• [Recorded information]
*** Block opens ***
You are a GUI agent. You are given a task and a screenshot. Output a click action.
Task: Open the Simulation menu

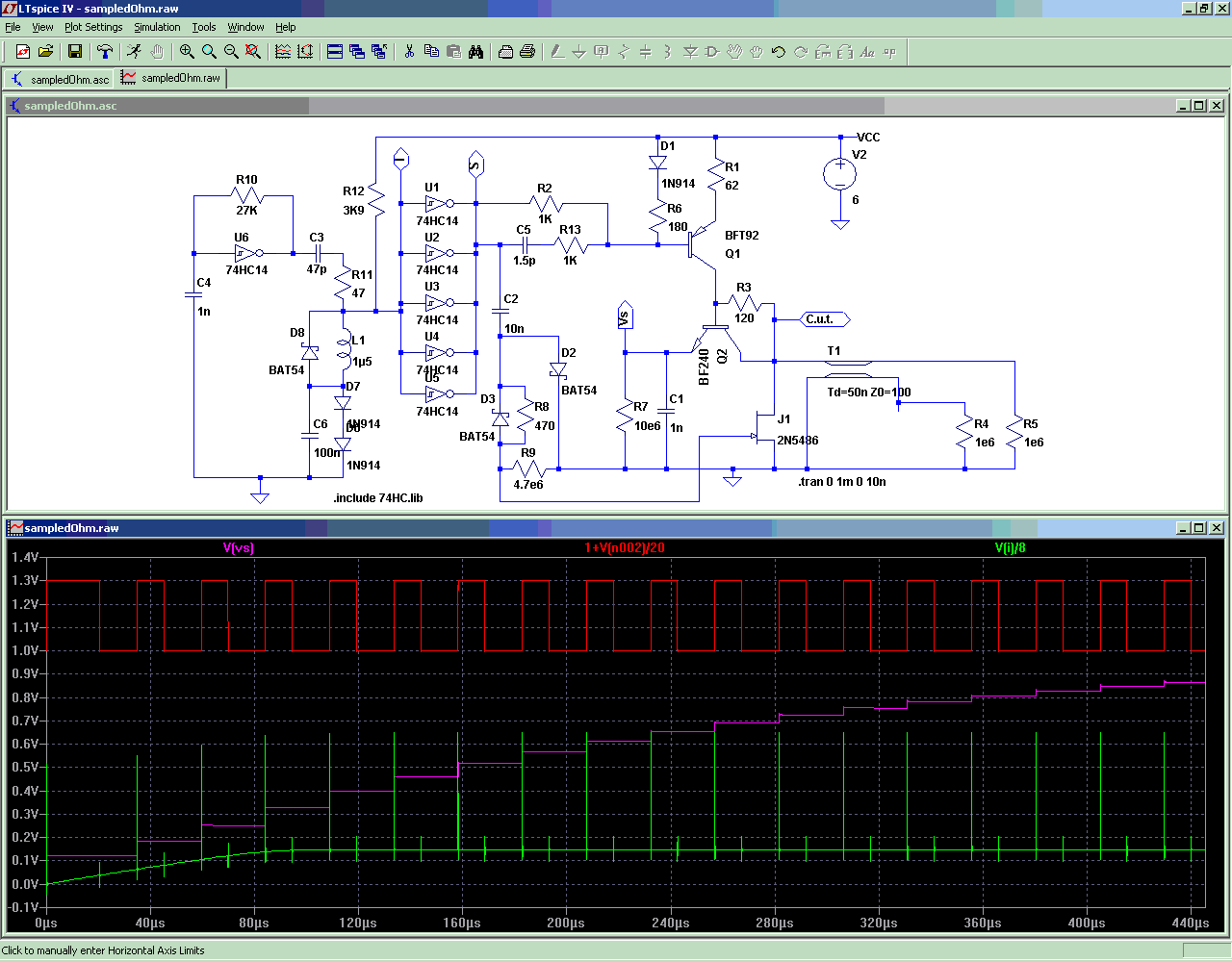(x=157, y=27)
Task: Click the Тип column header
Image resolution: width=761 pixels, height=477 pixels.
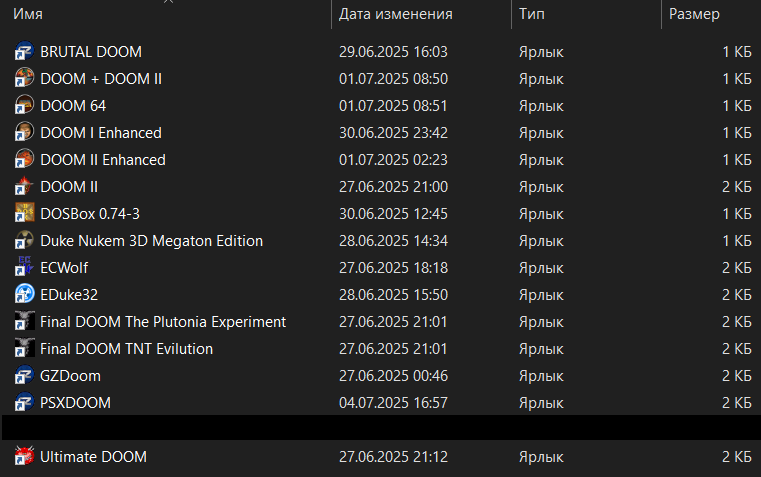Action: tap(531, 15)
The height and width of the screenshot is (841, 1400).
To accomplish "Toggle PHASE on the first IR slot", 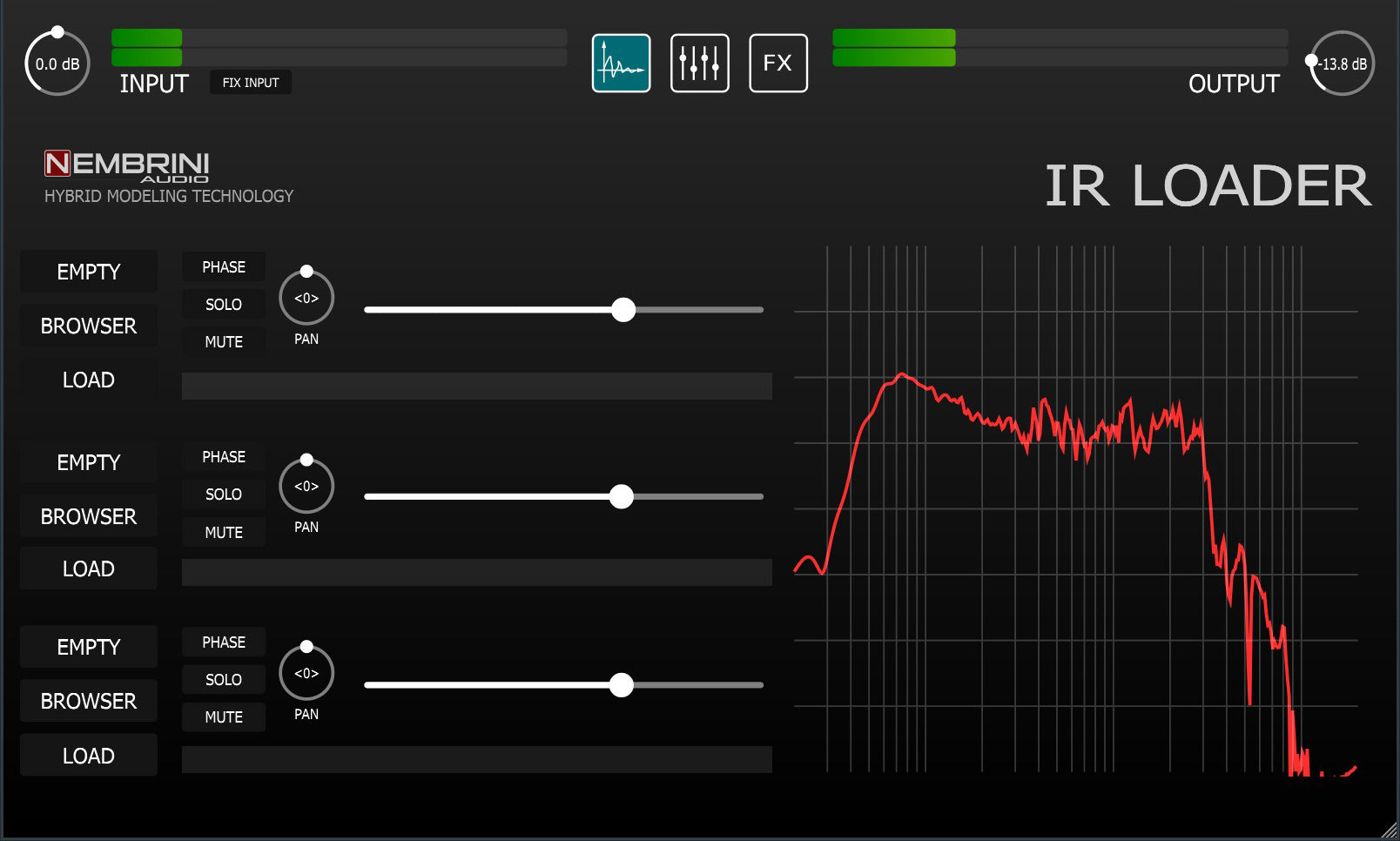I will pos(224,267).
*** Block closes ***
Only lines containing the word "screenshot" should appear in the answer, and every such line from the records above must be there.

You are a GUI agent. You are given a task and a screenshot. Output a click action.
The height and width of the screenshot is (841, 1400).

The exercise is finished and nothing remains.